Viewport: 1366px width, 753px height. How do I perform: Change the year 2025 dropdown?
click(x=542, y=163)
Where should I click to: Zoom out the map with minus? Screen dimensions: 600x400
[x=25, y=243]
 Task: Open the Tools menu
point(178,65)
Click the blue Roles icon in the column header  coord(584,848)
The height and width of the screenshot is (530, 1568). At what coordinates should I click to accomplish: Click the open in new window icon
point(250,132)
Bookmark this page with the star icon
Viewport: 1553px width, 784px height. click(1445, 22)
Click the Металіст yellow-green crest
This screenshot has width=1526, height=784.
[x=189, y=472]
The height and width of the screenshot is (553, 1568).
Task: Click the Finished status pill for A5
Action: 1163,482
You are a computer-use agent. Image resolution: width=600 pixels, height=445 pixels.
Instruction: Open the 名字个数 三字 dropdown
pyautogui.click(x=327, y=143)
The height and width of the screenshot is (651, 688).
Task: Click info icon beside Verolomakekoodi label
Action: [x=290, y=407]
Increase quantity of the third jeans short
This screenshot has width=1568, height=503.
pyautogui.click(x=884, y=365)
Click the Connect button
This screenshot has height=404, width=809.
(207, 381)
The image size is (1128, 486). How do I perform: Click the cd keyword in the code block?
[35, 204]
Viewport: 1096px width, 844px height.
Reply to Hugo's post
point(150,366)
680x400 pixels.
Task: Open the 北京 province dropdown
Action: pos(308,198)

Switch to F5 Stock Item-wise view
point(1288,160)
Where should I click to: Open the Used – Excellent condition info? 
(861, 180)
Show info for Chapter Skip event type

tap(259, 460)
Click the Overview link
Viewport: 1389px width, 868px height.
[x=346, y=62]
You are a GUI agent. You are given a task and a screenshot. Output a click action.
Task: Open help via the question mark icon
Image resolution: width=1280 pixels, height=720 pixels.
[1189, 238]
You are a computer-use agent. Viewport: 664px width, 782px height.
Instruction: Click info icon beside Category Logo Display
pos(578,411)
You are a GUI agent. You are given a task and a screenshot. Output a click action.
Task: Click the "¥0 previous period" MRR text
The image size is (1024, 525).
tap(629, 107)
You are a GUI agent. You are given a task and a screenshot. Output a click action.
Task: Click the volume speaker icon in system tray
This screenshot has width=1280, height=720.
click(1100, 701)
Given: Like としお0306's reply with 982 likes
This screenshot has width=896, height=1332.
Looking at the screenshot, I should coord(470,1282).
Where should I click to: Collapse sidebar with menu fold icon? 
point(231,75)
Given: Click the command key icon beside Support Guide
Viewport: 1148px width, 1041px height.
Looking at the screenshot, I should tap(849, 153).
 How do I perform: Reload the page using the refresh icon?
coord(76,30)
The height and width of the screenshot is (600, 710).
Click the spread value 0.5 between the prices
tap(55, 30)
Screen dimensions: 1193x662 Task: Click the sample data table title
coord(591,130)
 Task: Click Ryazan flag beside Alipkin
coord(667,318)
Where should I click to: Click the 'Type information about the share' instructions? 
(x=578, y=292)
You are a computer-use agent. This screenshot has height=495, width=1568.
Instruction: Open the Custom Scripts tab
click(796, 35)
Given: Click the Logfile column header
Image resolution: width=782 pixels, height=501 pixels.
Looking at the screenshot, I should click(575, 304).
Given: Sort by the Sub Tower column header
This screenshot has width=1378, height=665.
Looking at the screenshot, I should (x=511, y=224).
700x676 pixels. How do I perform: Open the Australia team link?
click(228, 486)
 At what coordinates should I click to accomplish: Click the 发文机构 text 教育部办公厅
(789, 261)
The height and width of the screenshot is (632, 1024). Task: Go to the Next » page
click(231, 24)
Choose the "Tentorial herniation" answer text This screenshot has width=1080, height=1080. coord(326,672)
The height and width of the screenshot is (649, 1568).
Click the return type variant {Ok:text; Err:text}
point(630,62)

○ ○ ○ ○

DIRECTION ▸ Rewrite all the rows above, substituting "Where do I click to" for each "Where should I click to" and leaving everything else unchanged.

EXERCISE RESULT ▸
Viewport: 1366px width, 753px height. How do I perform: Change the year 2025 dropdown?
click(x=542, y=163)
Where do I click to: Zoom out the map with minus? Screen dimensions: 600x400
[x=25, y=243]
 Task: Open the Tools menu
point(178,65)
Click the blue Roles icon in the column header  coord(584,848)
The height and width of the screenshot is (530, 1568). At what coordinates should I click to accomplish: Click the open in new window icon
point(250,132)
Bookmark this page with the star icon
Viewport: 1553px width, 784px height. click(1445, 22)
Click the Металіст yellow-green crest
This screenshot has width=1526, height=784.
[x=189, y=472]
The height and width of the screenshot is (553, 1568).
Task: Click the Finished status pill for A5
Action: 1163,482
You are a computer-use agent. Image resolution: width=600 pixels, height=445 pixels.
Instruction: Open the 名字个数 三字 dropdown
pyautogui.click(x=327, y=143)
The height and width of the screenshot is (651, 688).
Task: Click info icon beside Verolomakekoodi label
Action: [x=290, y=407]
Increase quantity of the third jeans short
This screenshot has width=1568, height=503.
pyautogui.click(x=884, y=365)
Click the Connect button
This screenshot has height=404, width=809.
(207, 381)
The image size is (1128, 486). How do I perform: Click the cd keyword in the code block?
[35, 204]
Viewport: 1096px width, 844px height.
Reply to Hugo's post
point(150,366)
680x400 pixels.
Task: Open the 北京 province dropdown
Action: pos(308,198)

Switch to F5 Stock Item-wise view
point(1288,160)
Where do I click to: Open the Used – Excellent condition info? 
(861, 180)
Show info for Chapter Skip event type

tap(259, 460)
Click the Overview link
Viewport: 1389px width, 868px height.
[x=346, y=62]
You are a GUI agent. You are given a task and a screenshot. Output a click action.
Task: Open help via the question mark icon
Image resolution: width=1280 pixels, height=720 pixels.
[1189, 238]
You are a computer-use agent. Viewport: 664px width, 782px height.
Instruction: Click info icon beside Category Logo Display
pos(578,411)
You are a GUI agent. You are given a task and a screenshot. Output a click action.
Task: Click the "¥0 previous period" MRR text
The image size is (1024, 525).
tap(629, 107)
You are a GUI agent. You are given a task and a screenshot. Output a click action.
Task: Click the volume speaker icon in system tray
This screenshot has width=1280, height=720.
click(1100, 701)
Given: Like としお0306's reply with 982 likes
This screenshot has width=896, height=1332.
Looking at the screenshot, I should coord(470,1282).
Where do I click to: Collapse sidebar with menu fold icon? 
point(231,75)
Given: Click the command key icon beside Support Guide
Viewport: 1148px width, 1041px height.
Looking at the screenshot, I should tap(849, 153).
 How do I perform: Reload the page using the refresh icon?
coord(76,30)
The height and width of the screenshot is (600, 710).
Click the spread value 0.5 between the prices
tap(55, 30)
Screen dimensions: 1193x662 Task: Click the sample data table title
coord(591,130)
 Task: Click Ryazan flag beside Alipkin
coord(667,318)
Where do I click to: Click the 'Type information about the share' instructions? 
(x=578, y=292)
You are a computer-use agent. This screenshot has height=495, width=1568.
Instruction: Open the Custom Scripts tab
click(796, 35)
Given: Click the Logfile column header
Image resolution: width=782 pixels, height=501 pixels.
Looking at the screenshot, I should click(575, 304).
Given: Sort by the Sub Tower column header
This screenshot has width=1378, height=665.
Looking at the screenshot, I should (x=511, y=224).
700x676 pixels. How do I perform: Open the Australia team link?
click(228, 486)
 At what coordinates should I click to accomplish: Click the 发文机构 text 教育部办公厅
(789, 261)
The height and width of the screenshot is (632, 1024). Task: Go to the Next » page
click(231, 24)
Choose the "Tentorial herniation" answer text This screenshot has width=1080, height=1080. coord(326,672)
The height and width of the screenshot is (649, 1568).
Click the return type variant {Ok:text; Err:text}
point(630,62)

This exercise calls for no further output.